It's a gray and very cool Sunday morning in the little northern city by the sea. The temperature is 56 degrees, which is supposed to be our high for the day, and showers are forecast for the afternoon. Perhaps I will regret having shut down the wood stove for the season.
I spent most of yesterday applying for a grant and working in the yard; and though I am unlikely to get the grant, the yard, at least, was worth the work. I made a quick trip to the nursery to buy a replacement hot-pepper plant, as mine seemed to have some sort of wasting disease, and I also bought a sweet fern for the shady backyard corner and a tall yellow yarrow for the sunny Parlor Bed. It was a good day for native plants, I guess. The sweet fern made me especially happy as this is a shrub I always look for in the woods. It has a beautiful leaf and a particular sweet odor when crushed; and when I was at Audubon day camp in middle school, our counselors told us that it was a natural insect repellent, so I would rub the leaves on my arms and neck and smell of sweet fern all day long, which made being 13 years old better than it usually was. (The mosquitoes were indifferent either way.) It was good to discover yesterday that sweet fern does fine in dry, poor soil, is extremely hardy in low temperatures, and spreads into clumps, all of which sounds perfect for my raggle-taggle backyard. Now I can be sentimental and sensible at the same time.

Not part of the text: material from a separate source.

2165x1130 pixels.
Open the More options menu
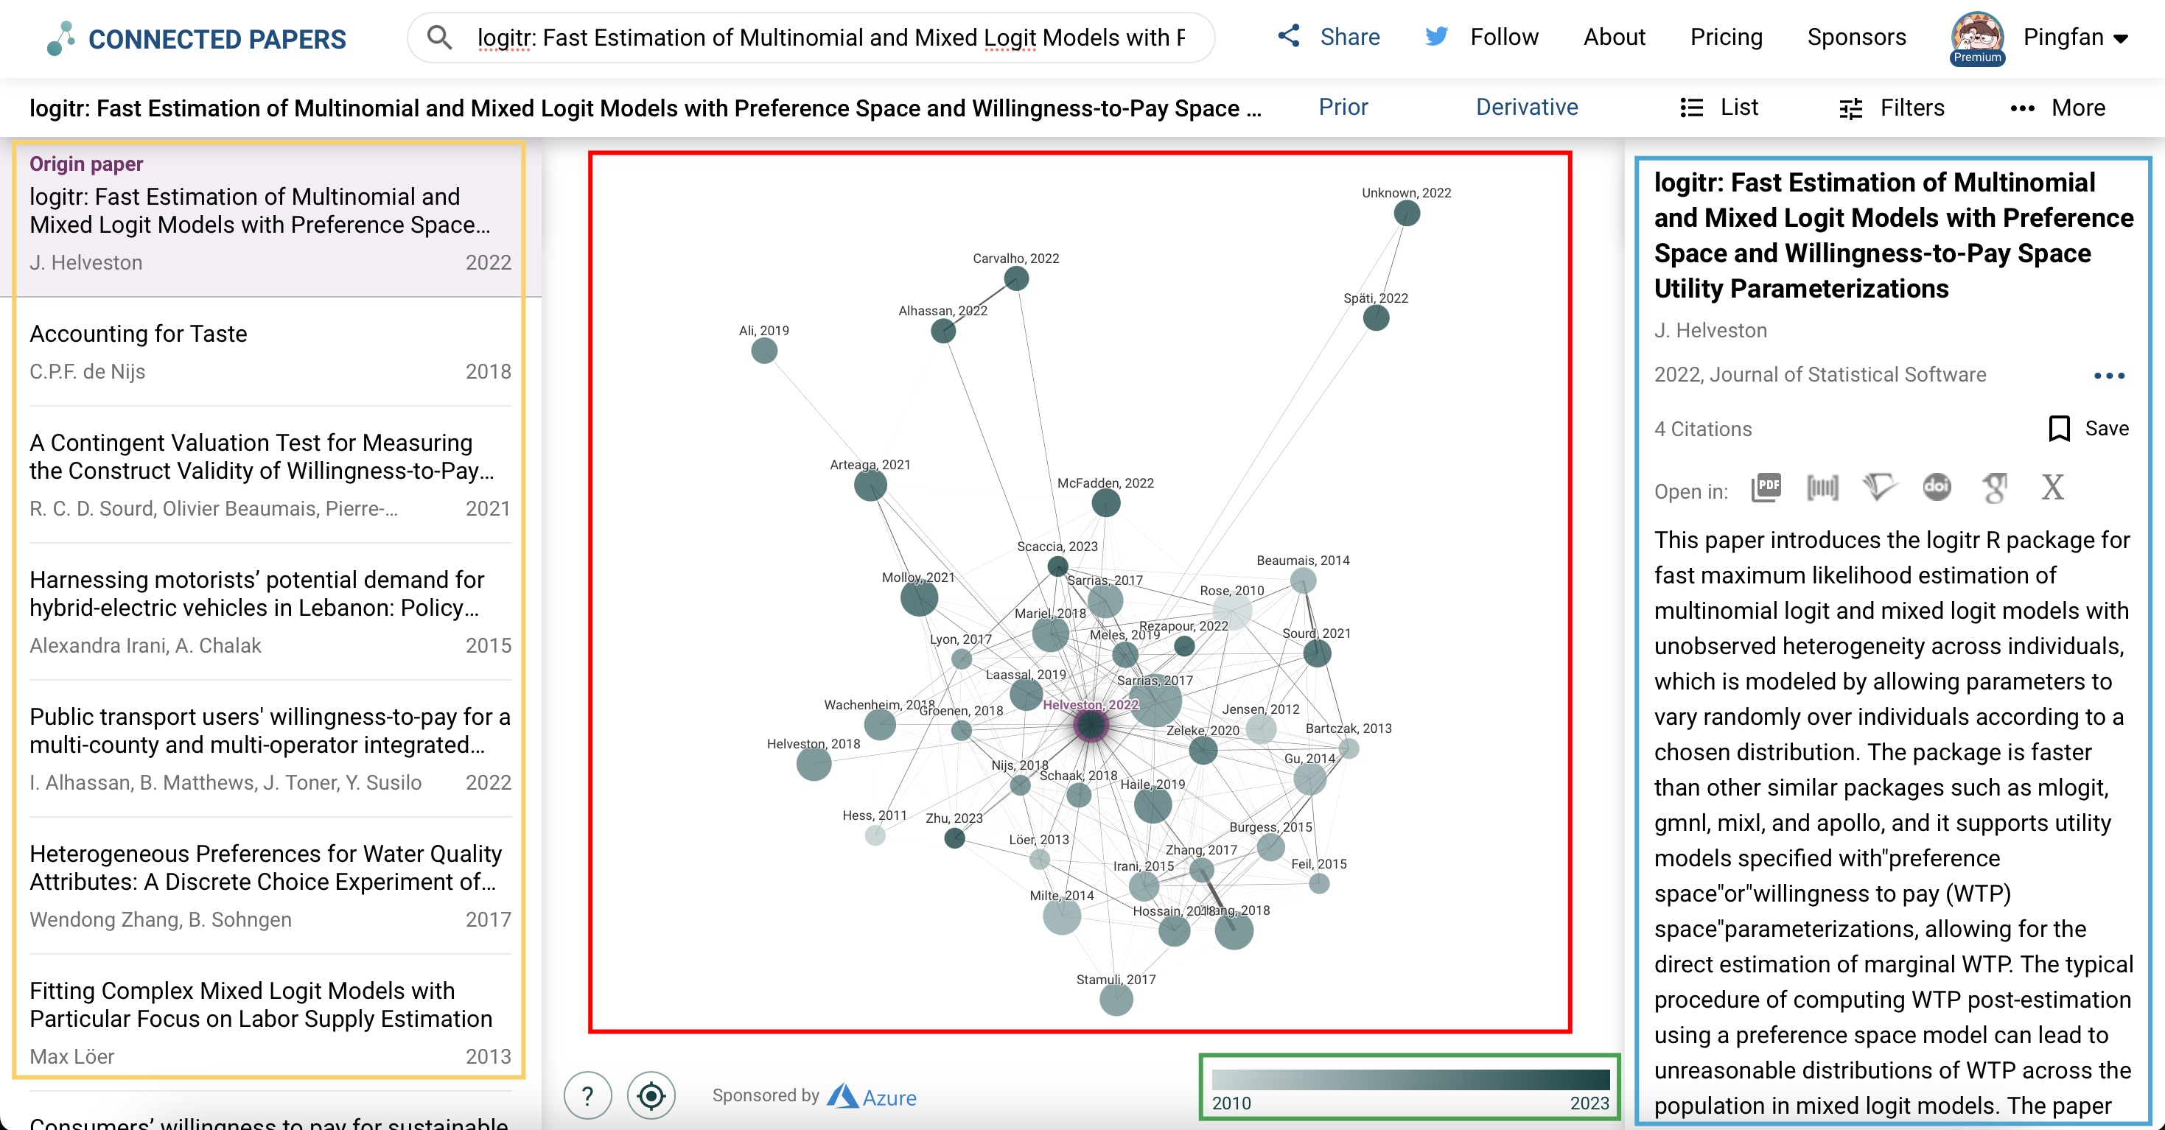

I suppose I'll do some housework this morning. You can see I'm not full of enthusiasm, but c'est la vie. However, T and I had some thought of having a Washington Avenue afternoon, which translates into (1) sharing a dozen raw oysters at The Shop and then (2) walking down the street to order poutine from the Duckfat Frites Shack and (3) eating said poutine at a table at Oxbow Brewing, where we are also drinking beer and playing cribbage and finally (4) going home and taking a late-afternoon nap. Frequently it also leads to (5) leftovers for dinner and (6) eating those leftovers on the couch while watching an old movie.
It's been nice to have a semi-long weekend with T, though both of us have been working at our desks throughout. I've been messing around with poem revisions, which feels good; and I'm mostly ready for the conference, though finicky administrative stuff will continue to clog up my week: meetings with faculty, class website creation, posting materials, finalizing participant lists, that sort of thing. And then I'll be down the rabbit hole for five days.